What’s better - the movie or the book? Join us at the Central Library on April 14 for a screening of the 1934 crime caper The Thin Man, and then make it a double on April 25 with a discussion of the book at Denver Distillery, along with guest authors from Colorado Sisters in Crime!
Here’s a little background on The Thin Man by Dashiell Hammett. It was first published as a magazine serial in 1933 and was then published as a novel in 1934 by Knopf. The film version of The Thin Man was taken from the novel of the same name, and is based upon a married couple that was reportedly modeled on Dashiell Hammett's own relationship with playwright Lillian Hellman. The Thin Man was Hammett's fifth and final novel following The Maltese Falcon and The Glass Key. The 'thin man' referred to in the title is in fact the murder victim, Clyde Wynant, in the magazine serial, novel and film, who only appeared - and disappeared - in the initial film. (photo of actor Edward Ellis at left)
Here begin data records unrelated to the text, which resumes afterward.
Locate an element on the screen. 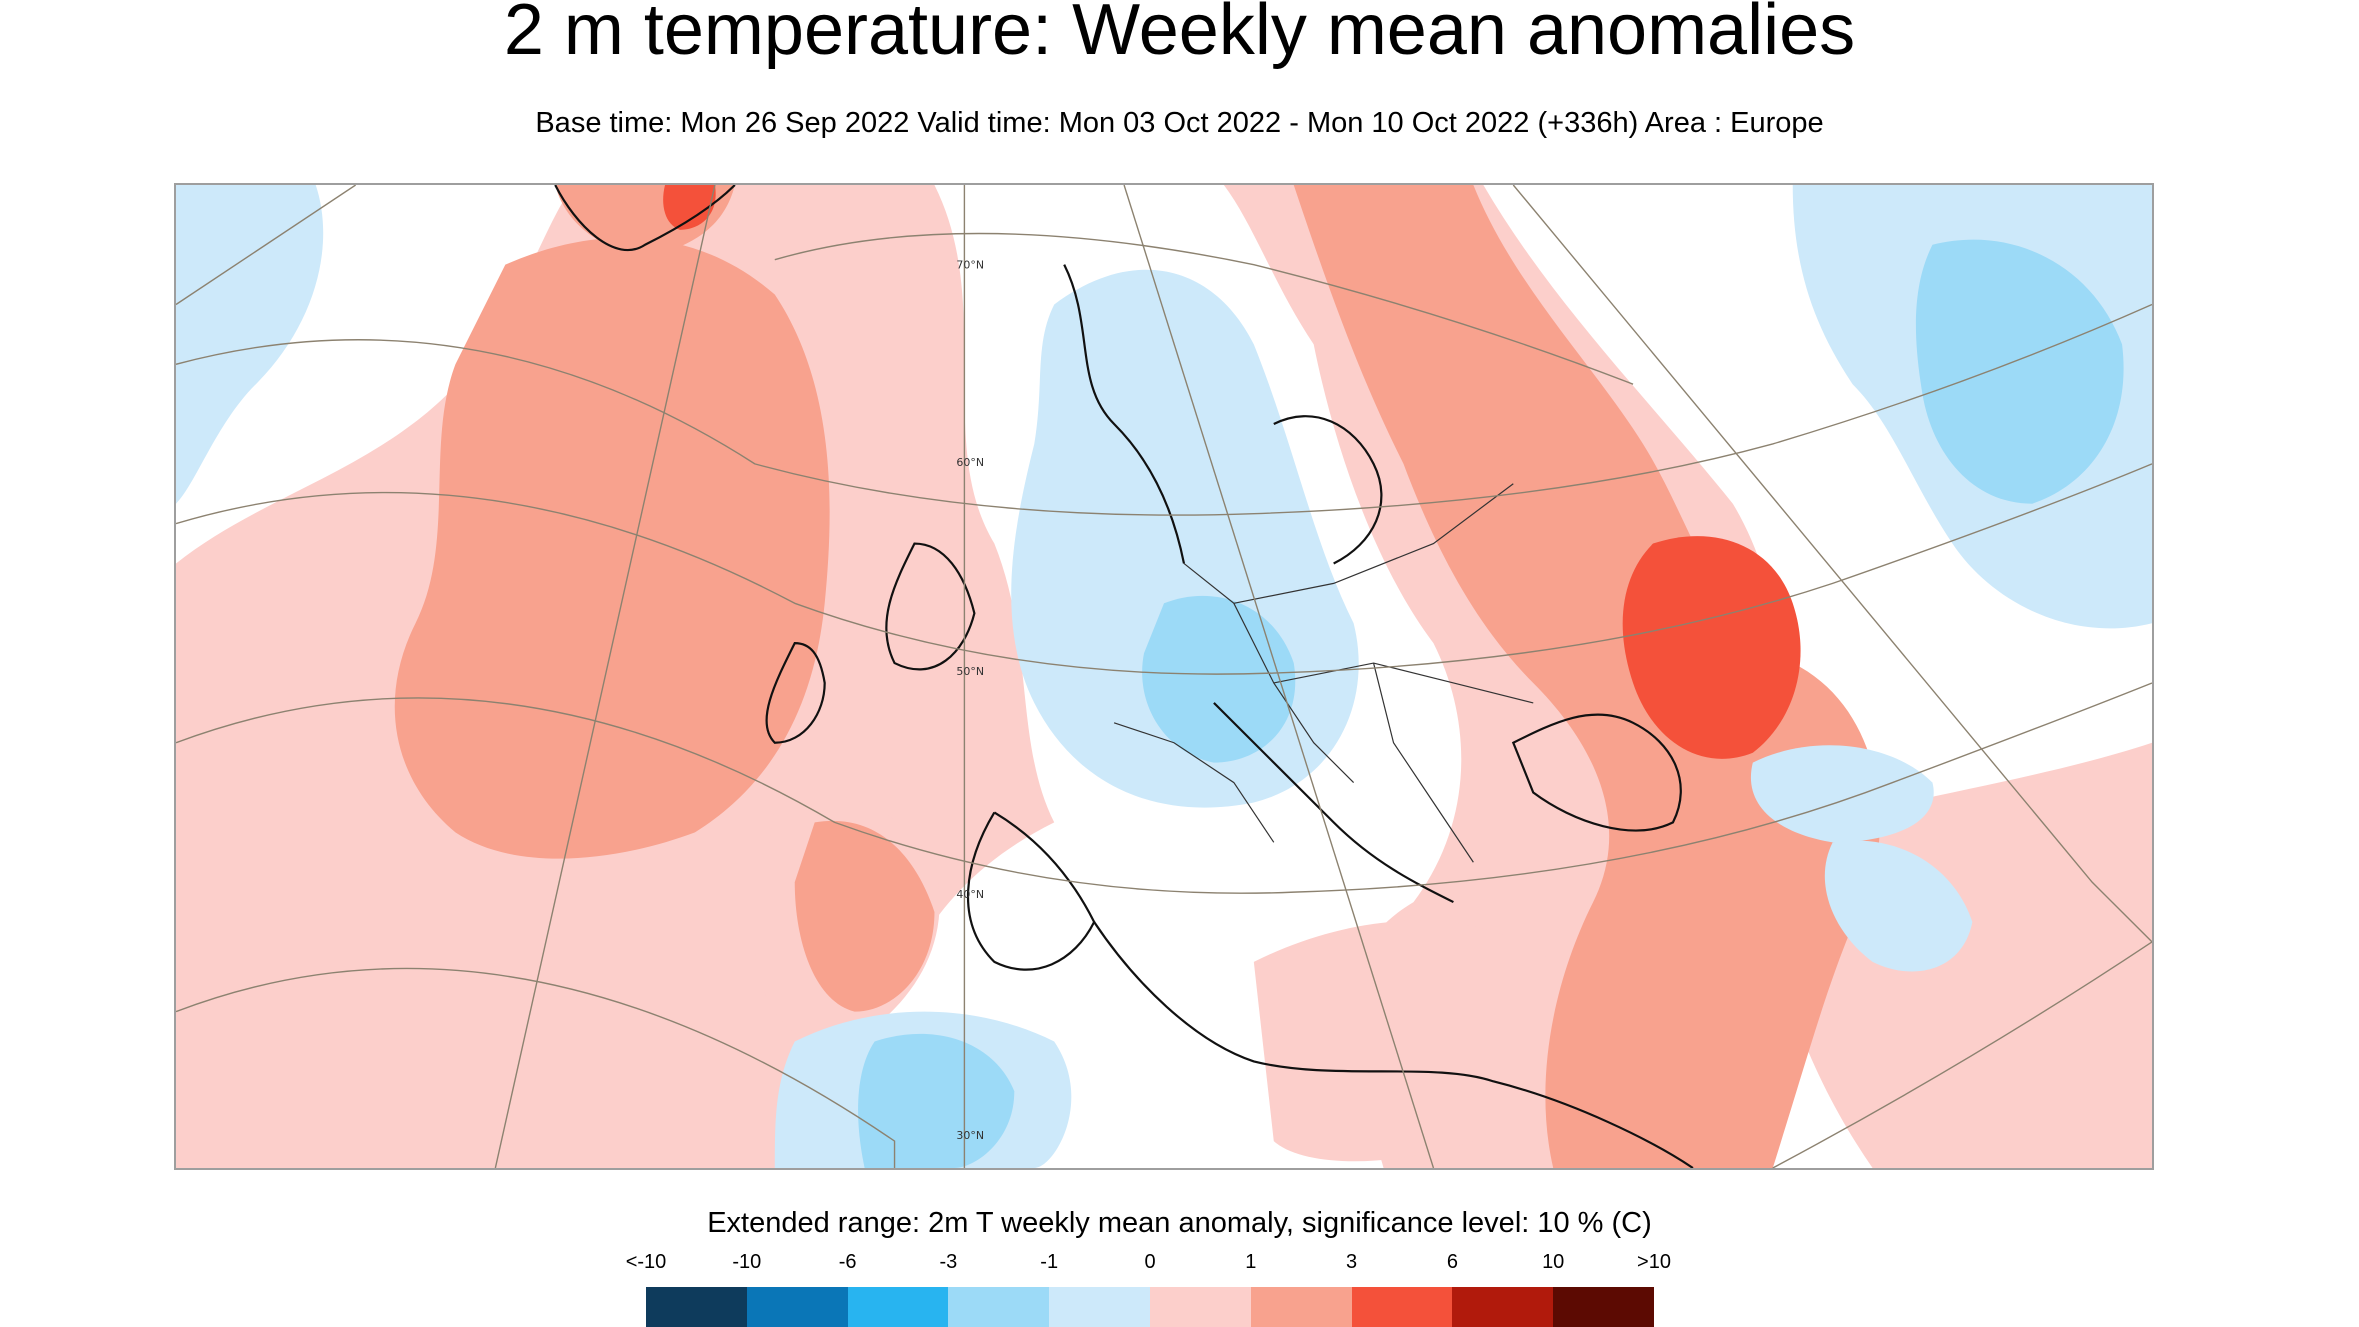 The height and width of the screenshot is (1327, 2359). chart-title: 2 m temperature: Weekly mean anomalies is located at coordinates (1180, 35).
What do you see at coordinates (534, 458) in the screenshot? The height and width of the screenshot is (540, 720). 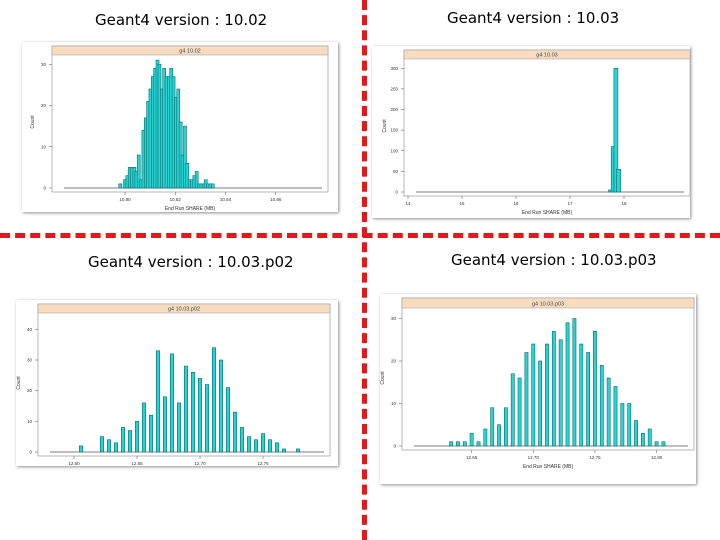 I see `x-tick-label: 12.70` at bounding box center [534, 458].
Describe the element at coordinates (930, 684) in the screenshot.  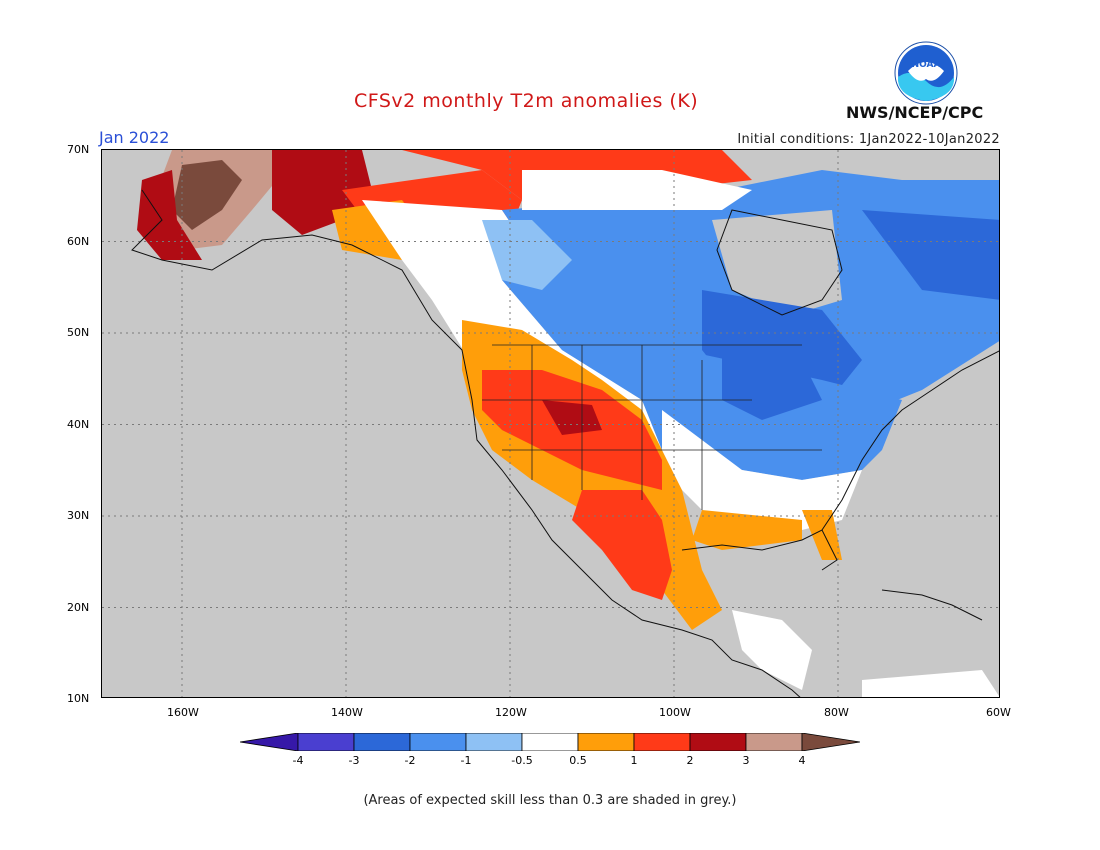
I see `region-caribbean-white` at that location.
One of MGM's lower budget films of the era, The Thin Man was reportedly shot in fourteen days, yet earned over $2 million ($37 million in 2018 dollars!) making it the best earnings record of the total of six 'Thin Man' films from MGM. Sarah Hagelin, professor of film studies of CU-Denver, will be joining us for the April 14 film showing to give us even more background on the making, and impact, of this funny, sharp movie.
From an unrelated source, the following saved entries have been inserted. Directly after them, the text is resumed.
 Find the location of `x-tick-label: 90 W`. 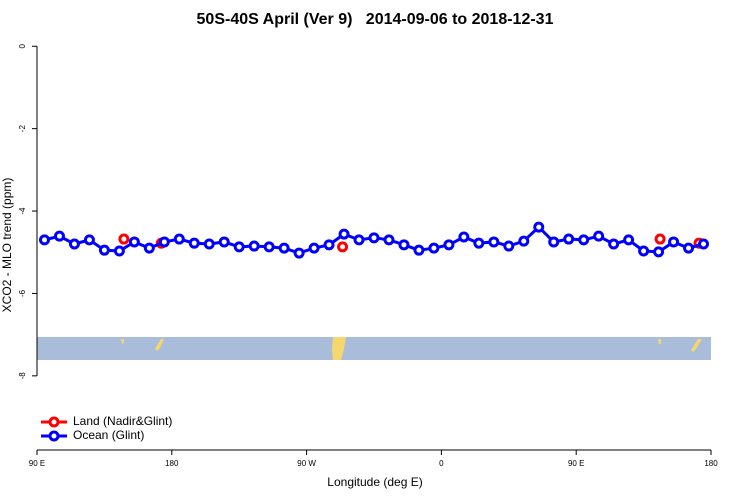

x-tick-label: 90 W is located at coordinates (306, 464).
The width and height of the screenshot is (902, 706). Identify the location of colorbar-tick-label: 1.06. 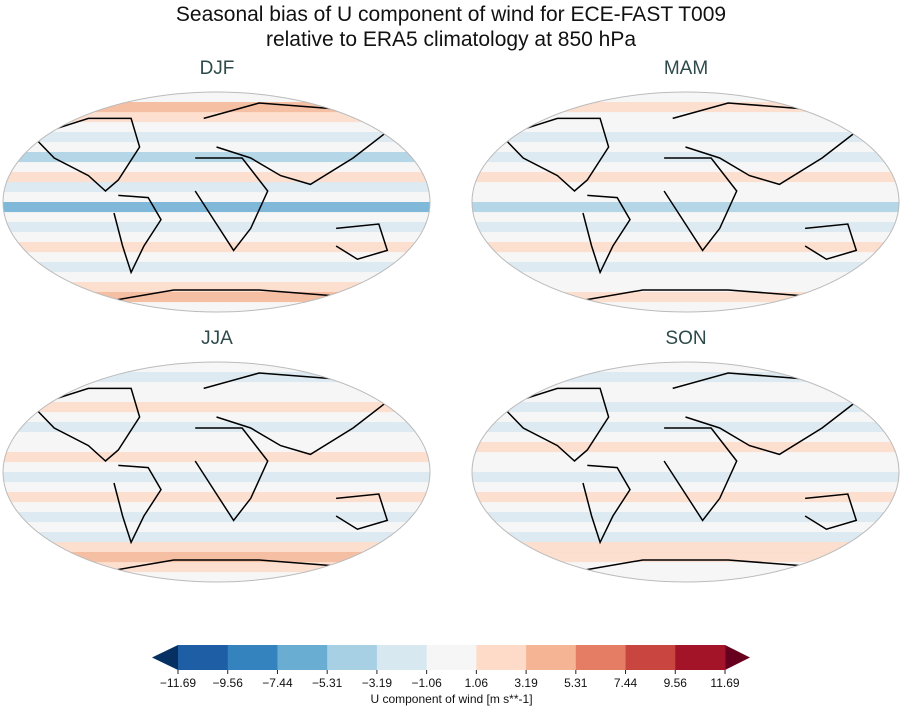
(477, 683).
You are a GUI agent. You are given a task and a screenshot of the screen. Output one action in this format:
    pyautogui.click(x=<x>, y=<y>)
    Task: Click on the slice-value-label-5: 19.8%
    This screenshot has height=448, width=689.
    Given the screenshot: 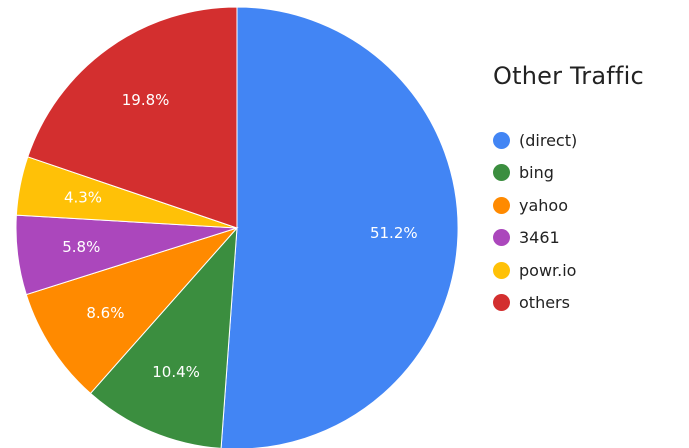 What is the action you would take?
    pyautogui.click(x=146, y=100)
    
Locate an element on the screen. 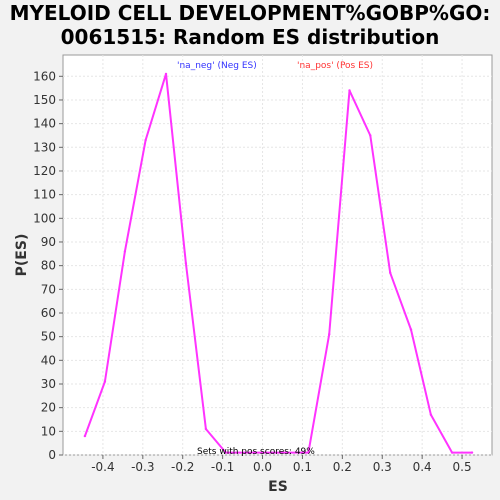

Considered a major influence on crime and mystery writers over the past decades, the esteemed author Raymond Chandler once said this about Hammett - “Hammett gave murder back to the kind of people that commit it for reasons, not just to provide a corpse; and with the means at hand, not hand-wrought dueling pistols, curare and tropical fish.” Along with Chandler, Hammett inspired many other authors, including Chester Himes, Mickey Spillane and Margaret Atwood.
So book or movie? Or both? You decide whether or not to make it a double!